The best documentary about Chicago House Music is contained in a 5 minute segment of a film about a basketball player.

 

 

Benji is a feature documentary from film making tandem Coodie and Chike which made its television debut a week ago on ESPN’s acclaimed 30 for 30 series. House Music shouldn’t be the sole reason you watch it – the tragedy of acclaimed high school basketball phenom Ben Wilson is staggering. But among other bits of texture and detail, it gives you some idea of what House Music once meant for kids on the South Side of Chicago.

Ben Wilson was ranked as the #1 basketball player in the nation in 1984 as he entered his senior season at Chicago’s Simeon (pronounced “sim-ee-on”) High School. On November 20, 1984, he was shot on Vincennes Avenue as he walked his girlfriend, Jetun Rush, to the bus. Benji died the next day, leading to a seizure of outrage and grief by the people of Chicago.

For a brief moment, following their Class AA state championship, Benji and his teammates were the toast of the town. And as the narrator says:

The soundtrack of this summer [1984] was House Music.

It’s pretty common (especially these days now that premiere tracks are available for licensing) to “backtrack” films – to play, say, a Kanye track for a documentary about the 1980s. But Coodie and Chike (best known, in fact, for their music videos for Kanye) nail it. The original score for the film is actually co-produced by none other than Steve “Silk” Hurley, who also appears on camera:

“We had a technique where we’d pull the bass out, wait for the exciting part and then BAM.”

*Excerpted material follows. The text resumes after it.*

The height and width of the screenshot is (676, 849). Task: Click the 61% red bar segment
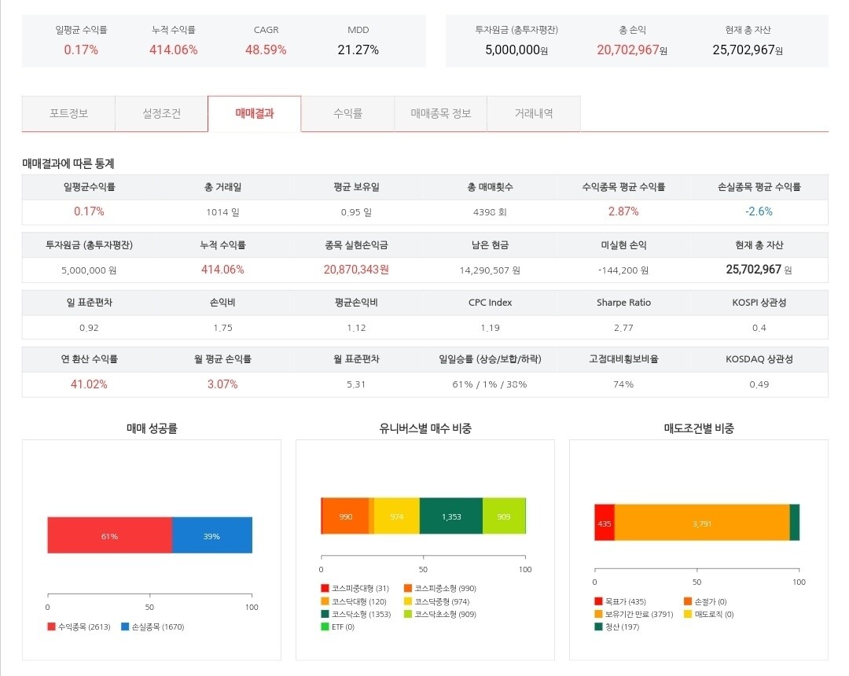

R Kelly (a former teammate of Ben Wilson) also appears; and if you’re a longtime reader of my interviews, you have it on the authority of none other than Chosen Few founder Wayne Williams that R Kelly was indeed a househead.

 

 

This isn’t the first time House Music has surfaced in a documentary about Chicago hoops. You might remember the graduation party scene in Hoop Dreams, in which a young Arthur Agee gets down to Mike Dunn’s “Magic Feet”.